This week, I went from basic pipeline awareness to orchestrating three interconnected projects that took my DevOps journey from theoretical to battle-tested production-grade. We're talking infrastructure provisioning, configuration management, multi-stage automation, real error debugging, and end-to-end deployment workflows. This isn't "hello world" territory anymore.

Let me walk you through what I discovered, the walls I hit, and how I demolished them.

🎯 Understanding the Week 9 Journey: Three Projects, One Cohesive Story

Before diving into the deep end, let's map the landscape. Week 9 consists of three projects that build on each other like a DevOps Jenga tower:

Project 1: React App CI/CD Pipeline to Nginx (foundational multi-stage automation)
Project 2: Book Review App on AWS Infrastructure (full-stack IaC + configuration management)
Project 3: Advanced Troubleshooting & Production Hardening (real-world debugging patterns)

The beauty? They're not isolated. Each project adds a layer. Project 1 teaches you pipeline mechanics. Project 2 teaches you infrastructure-application orchestration. Project 3 teaches you how to survive when things break—which is 80% of DevOps.

📚 Part 1: The Foundation – What is Azure DevOps, Really?

🤔 Question I Asked Myself: "Why Do We Need Azure DevOps When GitHub Exists?"

Good question. Here's the honest answer:

GitHub is version control. Azure DevOps is the entire delivery orchestration platform. It's like comparing a calendar to a full project management system.

What Azure DevOps Actually Solves

Imagine deploying code manually:

Developer writes code
  ↓
Developer emails "deploy please"
  ↓
DevOps engineer SSHs into server
  ↓
DevOps engineer runs scripts
  ↓
DevOps engineer tests manually
  ↓
App is live (hopefully)

Azure DevOps eliminates this:

Developer pushes to main branch
  ↓
Azure Pipeline triggers automatically
  ↓ Build stage (compile, package)
  ↓ Test stage (run unit tests)
  ↓ Publish stage (create artifact)
  ↓ Deploy stage (push to production)
  ↓ App is live (verified by tests)

No human intervention. No email chains. No 2 AM scrambles. Just velocity + reliability.

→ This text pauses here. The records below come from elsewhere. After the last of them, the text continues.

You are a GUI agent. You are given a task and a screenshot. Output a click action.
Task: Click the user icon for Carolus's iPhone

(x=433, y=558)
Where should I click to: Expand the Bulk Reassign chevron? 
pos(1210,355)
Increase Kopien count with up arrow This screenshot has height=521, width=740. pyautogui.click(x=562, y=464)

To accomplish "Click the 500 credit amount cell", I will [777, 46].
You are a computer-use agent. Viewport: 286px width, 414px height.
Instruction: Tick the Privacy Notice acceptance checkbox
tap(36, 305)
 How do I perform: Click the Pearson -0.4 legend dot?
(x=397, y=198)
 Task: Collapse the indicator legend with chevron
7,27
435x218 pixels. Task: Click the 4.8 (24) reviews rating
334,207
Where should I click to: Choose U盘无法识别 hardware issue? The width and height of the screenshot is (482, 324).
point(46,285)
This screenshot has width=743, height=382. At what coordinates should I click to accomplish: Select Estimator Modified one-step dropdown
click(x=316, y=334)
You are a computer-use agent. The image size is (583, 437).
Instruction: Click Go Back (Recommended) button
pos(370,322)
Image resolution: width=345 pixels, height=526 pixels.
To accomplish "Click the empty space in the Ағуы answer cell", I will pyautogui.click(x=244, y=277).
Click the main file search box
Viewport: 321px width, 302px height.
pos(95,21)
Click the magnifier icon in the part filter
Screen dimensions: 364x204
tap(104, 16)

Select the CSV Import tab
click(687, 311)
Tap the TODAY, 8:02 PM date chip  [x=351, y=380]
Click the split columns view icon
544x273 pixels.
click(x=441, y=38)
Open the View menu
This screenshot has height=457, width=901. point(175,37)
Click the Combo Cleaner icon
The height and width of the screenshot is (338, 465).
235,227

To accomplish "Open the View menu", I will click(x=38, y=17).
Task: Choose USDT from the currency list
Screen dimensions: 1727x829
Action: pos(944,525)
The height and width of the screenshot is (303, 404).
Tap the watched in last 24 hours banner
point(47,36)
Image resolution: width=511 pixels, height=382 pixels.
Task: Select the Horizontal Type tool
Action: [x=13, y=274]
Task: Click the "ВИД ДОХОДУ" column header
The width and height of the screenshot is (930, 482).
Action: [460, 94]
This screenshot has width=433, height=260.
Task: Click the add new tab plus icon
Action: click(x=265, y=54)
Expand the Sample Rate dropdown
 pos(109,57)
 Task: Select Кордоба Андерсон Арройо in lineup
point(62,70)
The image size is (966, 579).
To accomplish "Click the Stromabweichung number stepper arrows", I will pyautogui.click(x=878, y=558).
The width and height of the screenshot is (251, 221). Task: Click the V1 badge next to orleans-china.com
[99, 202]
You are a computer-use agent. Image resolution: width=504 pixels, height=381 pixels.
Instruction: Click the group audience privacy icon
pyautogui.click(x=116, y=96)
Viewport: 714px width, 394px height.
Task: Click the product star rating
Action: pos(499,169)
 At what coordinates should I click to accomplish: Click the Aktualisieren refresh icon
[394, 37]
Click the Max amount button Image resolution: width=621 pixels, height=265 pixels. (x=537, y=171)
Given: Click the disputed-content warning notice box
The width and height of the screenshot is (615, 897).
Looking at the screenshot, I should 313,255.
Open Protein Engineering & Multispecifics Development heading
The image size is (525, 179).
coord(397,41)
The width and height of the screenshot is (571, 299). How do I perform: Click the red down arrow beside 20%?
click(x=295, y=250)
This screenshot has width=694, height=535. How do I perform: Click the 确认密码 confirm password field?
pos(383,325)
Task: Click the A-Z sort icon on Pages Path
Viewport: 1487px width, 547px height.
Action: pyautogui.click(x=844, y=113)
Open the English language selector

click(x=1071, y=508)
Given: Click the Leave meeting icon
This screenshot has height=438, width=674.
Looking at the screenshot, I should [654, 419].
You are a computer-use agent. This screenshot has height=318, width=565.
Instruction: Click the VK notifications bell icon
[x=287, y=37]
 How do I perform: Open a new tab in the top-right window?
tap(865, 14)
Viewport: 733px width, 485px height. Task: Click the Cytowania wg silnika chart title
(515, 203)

Core Components You MUST Understand

🔷 Pipelines: Automated workflows that execute when you push code
🔷 Stages: Logical groupings (Build → Test → Deploy)
🔷 Jobs: Collections of tasks within a stage
🔷 Tasks: Individual actions (compile, test, copy files)
🔷 Artifacts: Build outputs (compiled binaries, Docker images, static files)
🔷 Service Connections: Secure authentication to external systems (AWS, GitHub, SSH servers)

🏗️ Part 2: Project 1 Assignment – The Gateway Drug to CI/CD

The Challenge: Deploy a React App via Multi-Stage Pipeline

What was tasked:
Build a 4-stage Azure DevOps pipeline that:

Builds a React app (npm install + npm run build)
Tests the app (npm test)
Publishes build artifacts
Deploys to an Nginx server via SSH

Why this matters: This is the canonical CI/CD pattern. Every enterprise uses this exact structure.

🔴 The Errors That Made Me Question Everything

Error #1: YAML Syntax – The `AND` vs `and()` Confusion

I wrote this and Azure DevOps exploded:

condition: succeeded('Build') AND succeeded('Test')

Error message:

Unexpected symbol AND. Located at position 20 within expression succeeded('Build') AND succeeded('Test')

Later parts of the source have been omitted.